Ok,, That’s to the point! Thanks,, But, can you explain what is happening in the bike if the Doo is not replaced?Tell your friend too ask the dealer that shot it down to write out a legal guarantee that the doohickey and spring in his bike will never fail, and that all resulting damage will be paid by the dealer, in full.
When the dealer refuses, spend the $40 and address the issue before it causes catostrophic failure of your engine..
$40 is pretty cheap Peace of Mind, if you ask me.. I've seen 4 broken Doos or springs removed from KLR 650 motorcycles. 4 were broken out of 10... 40% failure.. $40 fix.. Seems simple to me, but I did mine 3 years ago and haven't had to worry about it since. $40 well spent..
Thanks for simplifying it. I agree and will pass this info on to my friend with the 07. We get together often to ride and I’d hate to be stranded somewhere with him when his goes!If the spring breaks (happens a lot) when you loosen the adjuster bolt you're allowing the chain to go very slack.. This causes grinding to the inside of the cases, or worse, allowing the chain to jump teeth.

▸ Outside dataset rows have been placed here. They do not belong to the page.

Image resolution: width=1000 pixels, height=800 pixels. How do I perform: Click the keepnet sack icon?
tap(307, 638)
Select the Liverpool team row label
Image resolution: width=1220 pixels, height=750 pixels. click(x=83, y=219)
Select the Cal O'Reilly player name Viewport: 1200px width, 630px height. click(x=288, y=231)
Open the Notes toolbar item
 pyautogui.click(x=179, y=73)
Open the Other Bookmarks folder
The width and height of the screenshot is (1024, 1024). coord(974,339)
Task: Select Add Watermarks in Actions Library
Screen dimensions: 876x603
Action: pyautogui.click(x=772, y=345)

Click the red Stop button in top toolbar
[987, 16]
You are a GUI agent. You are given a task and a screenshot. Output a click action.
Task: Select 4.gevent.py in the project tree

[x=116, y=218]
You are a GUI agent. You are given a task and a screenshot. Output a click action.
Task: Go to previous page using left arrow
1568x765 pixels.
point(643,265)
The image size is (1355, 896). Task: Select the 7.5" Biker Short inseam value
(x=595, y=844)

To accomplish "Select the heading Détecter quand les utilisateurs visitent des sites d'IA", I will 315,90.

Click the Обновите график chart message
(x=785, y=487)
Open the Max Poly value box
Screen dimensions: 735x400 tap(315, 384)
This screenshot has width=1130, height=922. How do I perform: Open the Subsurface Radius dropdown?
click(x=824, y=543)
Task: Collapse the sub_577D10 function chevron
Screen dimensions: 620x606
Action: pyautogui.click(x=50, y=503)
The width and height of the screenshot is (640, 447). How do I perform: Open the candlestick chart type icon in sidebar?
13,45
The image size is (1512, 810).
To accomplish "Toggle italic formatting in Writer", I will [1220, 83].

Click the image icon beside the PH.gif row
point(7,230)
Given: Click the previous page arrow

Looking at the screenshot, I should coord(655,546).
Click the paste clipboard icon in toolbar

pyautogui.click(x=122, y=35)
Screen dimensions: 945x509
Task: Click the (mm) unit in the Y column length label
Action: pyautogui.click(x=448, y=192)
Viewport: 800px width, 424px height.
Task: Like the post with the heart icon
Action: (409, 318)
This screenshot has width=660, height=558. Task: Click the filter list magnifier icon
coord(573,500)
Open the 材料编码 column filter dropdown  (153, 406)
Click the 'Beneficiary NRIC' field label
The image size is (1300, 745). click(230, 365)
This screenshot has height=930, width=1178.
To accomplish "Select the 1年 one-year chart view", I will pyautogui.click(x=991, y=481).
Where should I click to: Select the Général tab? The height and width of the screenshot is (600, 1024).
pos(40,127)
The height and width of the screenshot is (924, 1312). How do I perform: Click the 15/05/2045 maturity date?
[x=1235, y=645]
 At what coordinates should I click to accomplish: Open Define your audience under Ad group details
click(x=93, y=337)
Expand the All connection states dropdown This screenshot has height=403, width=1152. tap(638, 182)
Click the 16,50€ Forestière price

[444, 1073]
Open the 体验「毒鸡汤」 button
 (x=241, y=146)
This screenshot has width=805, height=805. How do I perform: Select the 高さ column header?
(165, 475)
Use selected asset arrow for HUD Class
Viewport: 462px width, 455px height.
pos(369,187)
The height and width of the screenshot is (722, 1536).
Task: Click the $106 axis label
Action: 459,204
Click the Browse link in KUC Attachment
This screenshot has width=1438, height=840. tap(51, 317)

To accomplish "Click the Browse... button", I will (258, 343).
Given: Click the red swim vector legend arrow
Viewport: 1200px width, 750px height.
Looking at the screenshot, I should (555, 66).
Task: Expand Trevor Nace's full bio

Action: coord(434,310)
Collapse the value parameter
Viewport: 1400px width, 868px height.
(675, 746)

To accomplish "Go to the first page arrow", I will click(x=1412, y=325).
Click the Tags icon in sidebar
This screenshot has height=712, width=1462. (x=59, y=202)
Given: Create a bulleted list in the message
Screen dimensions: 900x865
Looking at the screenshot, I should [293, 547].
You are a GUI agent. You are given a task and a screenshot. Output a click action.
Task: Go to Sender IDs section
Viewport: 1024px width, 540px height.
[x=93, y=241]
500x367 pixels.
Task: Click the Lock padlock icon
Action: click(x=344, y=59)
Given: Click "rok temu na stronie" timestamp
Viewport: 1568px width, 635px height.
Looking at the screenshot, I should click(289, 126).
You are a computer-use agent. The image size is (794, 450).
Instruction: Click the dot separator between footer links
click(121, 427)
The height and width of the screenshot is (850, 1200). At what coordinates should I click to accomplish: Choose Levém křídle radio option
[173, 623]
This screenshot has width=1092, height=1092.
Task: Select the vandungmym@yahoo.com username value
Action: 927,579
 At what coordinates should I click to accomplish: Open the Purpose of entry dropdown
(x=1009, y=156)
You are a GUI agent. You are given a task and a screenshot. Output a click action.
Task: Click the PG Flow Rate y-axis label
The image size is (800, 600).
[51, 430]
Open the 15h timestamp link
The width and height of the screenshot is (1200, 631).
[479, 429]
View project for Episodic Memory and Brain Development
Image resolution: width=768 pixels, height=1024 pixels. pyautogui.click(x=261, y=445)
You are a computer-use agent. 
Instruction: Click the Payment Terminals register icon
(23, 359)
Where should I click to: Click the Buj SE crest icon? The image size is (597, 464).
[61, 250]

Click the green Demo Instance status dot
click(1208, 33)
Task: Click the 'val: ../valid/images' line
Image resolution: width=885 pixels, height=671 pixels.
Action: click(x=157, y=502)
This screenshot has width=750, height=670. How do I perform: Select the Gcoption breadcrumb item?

If the adjuster breaks, you have loose parts floating around in your bike, plus your chain will have zero tension, causing the issue above..
The adjuster was updated on the Generation 2 bikes, but from what I've been gathering, the springs have no tension when new, so it doesn't matter how often you loosen the adjuster, it's not doing anything as far as adding tension to the chain, which is the whole point of the unit in the first place. Chain gets loose with and wear, and you're back to the first paragraph..
Or, a couple hours and $40 and you don't have to ever worry about it again.. Eh.. Seems like an easy choice..
I wouldn't recommend it if I hadn't seen so many broken units and heard about dozens more..
A little late on the response here, but as KL600 info can be hard to find, when i saw this post, I registered on the forums just to post an answer.Anyone know if the doohickey is a common part to an older 85 KLR 600?
I'm thinking it may be a good thing to be proactive and install it.
Hi and Welcome CactusJack!Hi guys, newby here. I would think one of the first signs of the tension spring going bad is timing chain noise or slap inside the engine. Tpyically what is the springs life span on average? I've had a Honda that the chain tensioner went bad and you could tell by the sound. The Honda set up was different but if ignored it could cause some damage.